__EXERCISE__.
Copy out the items verbatim, from the line containing "Task: Click green" through the line containing "pyautogui.click(x=42, y=53)", including both of those lines.

__SOURCE MATERIAL__.

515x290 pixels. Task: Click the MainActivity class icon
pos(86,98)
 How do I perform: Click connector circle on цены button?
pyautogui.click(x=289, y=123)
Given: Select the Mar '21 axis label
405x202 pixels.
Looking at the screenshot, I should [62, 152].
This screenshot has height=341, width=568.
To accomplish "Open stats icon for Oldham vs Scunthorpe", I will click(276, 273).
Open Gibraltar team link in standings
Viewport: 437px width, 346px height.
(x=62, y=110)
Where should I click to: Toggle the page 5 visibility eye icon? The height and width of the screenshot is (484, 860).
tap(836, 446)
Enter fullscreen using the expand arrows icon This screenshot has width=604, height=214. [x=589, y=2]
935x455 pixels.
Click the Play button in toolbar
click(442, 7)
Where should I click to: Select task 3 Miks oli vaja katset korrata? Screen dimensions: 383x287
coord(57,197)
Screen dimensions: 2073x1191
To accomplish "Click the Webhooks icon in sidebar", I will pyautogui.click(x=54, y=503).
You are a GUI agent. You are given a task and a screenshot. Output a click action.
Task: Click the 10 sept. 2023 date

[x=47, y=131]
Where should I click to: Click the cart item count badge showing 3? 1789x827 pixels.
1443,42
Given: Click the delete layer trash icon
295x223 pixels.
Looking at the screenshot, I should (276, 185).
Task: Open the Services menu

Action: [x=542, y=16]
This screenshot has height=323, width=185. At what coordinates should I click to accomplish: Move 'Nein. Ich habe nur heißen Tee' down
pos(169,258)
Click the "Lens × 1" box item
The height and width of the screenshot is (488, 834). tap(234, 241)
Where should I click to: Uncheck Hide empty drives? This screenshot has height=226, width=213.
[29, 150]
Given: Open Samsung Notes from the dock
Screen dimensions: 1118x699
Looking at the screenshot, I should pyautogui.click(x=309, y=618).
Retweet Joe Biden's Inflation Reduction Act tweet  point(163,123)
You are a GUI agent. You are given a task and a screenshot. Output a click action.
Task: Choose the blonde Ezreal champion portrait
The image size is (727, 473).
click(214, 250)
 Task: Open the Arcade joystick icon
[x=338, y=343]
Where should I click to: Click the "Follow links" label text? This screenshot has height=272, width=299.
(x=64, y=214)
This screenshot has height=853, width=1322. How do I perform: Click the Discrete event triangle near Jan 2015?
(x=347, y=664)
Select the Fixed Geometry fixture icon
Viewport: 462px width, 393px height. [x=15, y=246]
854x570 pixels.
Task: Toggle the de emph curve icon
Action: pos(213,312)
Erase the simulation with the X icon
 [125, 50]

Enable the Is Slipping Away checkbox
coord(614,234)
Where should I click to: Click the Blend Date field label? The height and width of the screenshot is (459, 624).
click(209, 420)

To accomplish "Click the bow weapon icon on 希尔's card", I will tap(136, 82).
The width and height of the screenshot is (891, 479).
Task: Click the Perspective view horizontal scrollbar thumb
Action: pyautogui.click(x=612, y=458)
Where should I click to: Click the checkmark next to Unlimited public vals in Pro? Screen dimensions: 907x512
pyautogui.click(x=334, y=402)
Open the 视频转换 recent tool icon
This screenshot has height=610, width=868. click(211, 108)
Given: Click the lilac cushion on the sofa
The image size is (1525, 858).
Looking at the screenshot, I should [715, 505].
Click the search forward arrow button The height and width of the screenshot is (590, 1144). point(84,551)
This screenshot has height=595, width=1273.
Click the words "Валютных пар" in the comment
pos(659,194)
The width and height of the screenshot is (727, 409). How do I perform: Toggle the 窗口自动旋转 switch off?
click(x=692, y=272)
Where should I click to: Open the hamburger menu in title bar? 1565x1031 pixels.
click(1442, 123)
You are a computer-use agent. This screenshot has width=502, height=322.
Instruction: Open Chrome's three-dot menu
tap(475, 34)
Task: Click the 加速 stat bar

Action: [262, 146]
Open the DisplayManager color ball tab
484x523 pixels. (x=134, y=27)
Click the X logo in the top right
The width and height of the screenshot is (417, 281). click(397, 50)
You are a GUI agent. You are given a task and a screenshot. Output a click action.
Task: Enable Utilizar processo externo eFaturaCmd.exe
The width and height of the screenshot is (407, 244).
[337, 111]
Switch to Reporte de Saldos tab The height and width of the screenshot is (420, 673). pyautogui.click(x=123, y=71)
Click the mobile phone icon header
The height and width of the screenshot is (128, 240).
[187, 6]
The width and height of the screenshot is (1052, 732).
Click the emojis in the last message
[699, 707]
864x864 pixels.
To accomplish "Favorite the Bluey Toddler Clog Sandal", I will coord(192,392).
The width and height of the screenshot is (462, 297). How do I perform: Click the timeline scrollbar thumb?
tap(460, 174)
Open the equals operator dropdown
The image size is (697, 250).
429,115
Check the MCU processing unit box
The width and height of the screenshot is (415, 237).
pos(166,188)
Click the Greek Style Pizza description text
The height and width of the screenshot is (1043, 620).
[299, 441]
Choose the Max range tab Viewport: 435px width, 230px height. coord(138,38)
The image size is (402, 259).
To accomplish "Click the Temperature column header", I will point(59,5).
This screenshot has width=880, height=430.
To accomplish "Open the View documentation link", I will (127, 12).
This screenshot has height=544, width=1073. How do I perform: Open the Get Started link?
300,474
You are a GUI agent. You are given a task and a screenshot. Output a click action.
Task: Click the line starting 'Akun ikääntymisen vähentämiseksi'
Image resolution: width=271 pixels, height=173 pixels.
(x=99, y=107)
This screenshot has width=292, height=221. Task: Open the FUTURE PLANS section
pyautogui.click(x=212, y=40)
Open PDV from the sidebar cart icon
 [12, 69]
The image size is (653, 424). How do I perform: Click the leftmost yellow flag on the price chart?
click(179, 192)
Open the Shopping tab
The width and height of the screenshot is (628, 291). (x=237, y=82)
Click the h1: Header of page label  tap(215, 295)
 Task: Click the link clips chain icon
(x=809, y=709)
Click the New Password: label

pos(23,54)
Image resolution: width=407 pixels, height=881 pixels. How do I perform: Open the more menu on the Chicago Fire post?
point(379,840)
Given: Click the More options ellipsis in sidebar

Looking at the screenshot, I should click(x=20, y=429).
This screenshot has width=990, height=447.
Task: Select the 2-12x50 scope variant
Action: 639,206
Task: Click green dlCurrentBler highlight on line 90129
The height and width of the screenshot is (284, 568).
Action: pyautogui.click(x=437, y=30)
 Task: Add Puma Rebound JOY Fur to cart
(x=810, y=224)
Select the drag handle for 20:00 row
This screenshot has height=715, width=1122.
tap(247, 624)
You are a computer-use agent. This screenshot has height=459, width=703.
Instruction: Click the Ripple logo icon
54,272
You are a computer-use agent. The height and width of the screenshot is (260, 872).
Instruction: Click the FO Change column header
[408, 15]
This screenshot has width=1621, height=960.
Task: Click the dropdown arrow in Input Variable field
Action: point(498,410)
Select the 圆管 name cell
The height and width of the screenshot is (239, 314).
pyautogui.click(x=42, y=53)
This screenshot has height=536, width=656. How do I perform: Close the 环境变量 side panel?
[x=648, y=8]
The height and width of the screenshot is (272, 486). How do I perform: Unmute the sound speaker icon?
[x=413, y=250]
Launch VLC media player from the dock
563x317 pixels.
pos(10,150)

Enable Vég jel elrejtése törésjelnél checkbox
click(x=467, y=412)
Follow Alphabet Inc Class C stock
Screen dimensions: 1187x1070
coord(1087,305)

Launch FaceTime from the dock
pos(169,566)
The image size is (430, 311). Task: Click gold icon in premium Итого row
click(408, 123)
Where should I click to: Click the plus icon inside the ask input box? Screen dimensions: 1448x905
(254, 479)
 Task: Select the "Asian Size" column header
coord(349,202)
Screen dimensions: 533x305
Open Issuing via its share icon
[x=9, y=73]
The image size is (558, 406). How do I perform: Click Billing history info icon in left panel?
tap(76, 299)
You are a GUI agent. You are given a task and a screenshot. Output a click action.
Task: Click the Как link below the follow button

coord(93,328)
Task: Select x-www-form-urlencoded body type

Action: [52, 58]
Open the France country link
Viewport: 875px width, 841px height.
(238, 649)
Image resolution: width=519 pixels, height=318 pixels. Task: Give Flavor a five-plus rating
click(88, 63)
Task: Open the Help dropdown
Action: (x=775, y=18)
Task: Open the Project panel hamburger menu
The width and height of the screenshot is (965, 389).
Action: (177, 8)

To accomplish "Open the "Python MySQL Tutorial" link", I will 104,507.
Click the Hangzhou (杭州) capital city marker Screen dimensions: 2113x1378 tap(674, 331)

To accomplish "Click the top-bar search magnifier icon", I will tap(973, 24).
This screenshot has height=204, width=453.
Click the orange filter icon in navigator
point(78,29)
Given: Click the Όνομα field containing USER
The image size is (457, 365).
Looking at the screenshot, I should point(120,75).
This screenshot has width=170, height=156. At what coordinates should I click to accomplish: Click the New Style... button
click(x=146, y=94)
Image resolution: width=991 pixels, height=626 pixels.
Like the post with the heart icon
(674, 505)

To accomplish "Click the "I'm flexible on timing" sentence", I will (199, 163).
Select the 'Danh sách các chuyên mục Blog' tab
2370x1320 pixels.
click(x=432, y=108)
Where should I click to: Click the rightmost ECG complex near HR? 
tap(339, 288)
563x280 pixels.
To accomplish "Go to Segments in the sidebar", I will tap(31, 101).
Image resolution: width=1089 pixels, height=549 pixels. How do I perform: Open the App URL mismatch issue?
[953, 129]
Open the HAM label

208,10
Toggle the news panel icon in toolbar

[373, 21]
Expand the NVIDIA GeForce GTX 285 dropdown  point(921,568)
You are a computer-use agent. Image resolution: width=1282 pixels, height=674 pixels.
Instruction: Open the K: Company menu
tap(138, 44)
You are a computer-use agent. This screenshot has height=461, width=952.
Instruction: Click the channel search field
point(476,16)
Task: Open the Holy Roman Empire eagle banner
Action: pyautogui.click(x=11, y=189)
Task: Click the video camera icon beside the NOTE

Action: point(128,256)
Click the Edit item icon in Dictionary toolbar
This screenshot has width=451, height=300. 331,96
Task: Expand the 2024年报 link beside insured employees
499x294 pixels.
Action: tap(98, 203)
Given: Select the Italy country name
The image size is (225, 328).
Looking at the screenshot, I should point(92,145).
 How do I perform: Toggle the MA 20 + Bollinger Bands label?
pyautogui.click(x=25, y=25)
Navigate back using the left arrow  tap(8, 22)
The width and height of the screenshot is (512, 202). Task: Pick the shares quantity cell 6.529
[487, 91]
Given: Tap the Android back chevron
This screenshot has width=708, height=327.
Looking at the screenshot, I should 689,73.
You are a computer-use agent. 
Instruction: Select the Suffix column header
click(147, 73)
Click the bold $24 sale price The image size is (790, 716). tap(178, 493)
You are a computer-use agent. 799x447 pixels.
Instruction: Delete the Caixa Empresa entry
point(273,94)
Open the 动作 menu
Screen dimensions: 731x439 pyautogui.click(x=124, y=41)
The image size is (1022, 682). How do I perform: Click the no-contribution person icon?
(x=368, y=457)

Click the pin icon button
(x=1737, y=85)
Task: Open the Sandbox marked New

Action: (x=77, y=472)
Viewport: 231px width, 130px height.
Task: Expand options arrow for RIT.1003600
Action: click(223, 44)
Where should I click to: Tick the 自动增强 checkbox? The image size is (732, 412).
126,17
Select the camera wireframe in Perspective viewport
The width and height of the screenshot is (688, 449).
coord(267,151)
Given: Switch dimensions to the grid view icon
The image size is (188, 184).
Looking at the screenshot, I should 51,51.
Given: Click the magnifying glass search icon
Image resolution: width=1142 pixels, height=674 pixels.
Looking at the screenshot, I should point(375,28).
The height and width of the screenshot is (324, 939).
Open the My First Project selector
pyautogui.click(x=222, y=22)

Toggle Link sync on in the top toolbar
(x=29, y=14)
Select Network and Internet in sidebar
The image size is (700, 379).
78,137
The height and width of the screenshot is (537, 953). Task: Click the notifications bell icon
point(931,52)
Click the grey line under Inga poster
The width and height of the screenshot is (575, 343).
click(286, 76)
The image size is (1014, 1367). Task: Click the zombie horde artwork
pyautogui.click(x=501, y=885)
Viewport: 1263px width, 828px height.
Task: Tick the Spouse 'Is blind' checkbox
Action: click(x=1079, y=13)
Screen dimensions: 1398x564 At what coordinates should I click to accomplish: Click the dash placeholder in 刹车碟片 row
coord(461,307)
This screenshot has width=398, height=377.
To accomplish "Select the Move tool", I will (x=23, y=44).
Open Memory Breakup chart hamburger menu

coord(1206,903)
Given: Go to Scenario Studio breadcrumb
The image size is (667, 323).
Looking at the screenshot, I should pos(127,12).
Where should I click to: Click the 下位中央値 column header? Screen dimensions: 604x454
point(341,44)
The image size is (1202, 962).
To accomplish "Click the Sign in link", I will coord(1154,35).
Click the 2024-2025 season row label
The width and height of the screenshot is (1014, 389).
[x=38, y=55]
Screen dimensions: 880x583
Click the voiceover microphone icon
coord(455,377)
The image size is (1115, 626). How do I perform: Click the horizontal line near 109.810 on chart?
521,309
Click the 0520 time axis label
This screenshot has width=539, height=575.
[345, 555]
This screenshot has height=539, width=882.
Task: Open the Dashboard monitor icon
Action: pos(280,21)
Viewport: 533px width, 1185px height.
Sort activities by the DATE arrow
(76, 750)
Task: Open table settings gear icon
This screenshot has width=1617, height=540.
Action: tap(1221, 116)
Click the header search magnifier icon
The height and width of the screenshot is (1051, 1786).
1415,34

__SOLVED EXERCISE__.
Task: Click green dlCurrentBler highlight on line 90129
The height and width of the screenshot is (284, 568).
Action: pyautogui.click(x=437, y=30)
 Task: Add Puma Rebound JOY Fur to cart
(x=810, y=224)
Select the drag handle for 20:00 row
This screenshot has height=715, width=1122.
tap(247, 624)
You are a computer-use agent. This screenshot has height=459, width=703.
Instruction: Click the Ripple logo icon
54,272
You are a computer-use agent. The height and width of the screenshot is (260, 872).
Instruction: Click the FO Change column header
[408, 15]
This screenshot has width=1621, height=960.
Task: Click the dropdown arrow in Input Variable field
Action: point(498,410)
Select the 圆管 name cell
The height and width of the screenshot is (239, 314).
pyautogui.click(x=42, y=53)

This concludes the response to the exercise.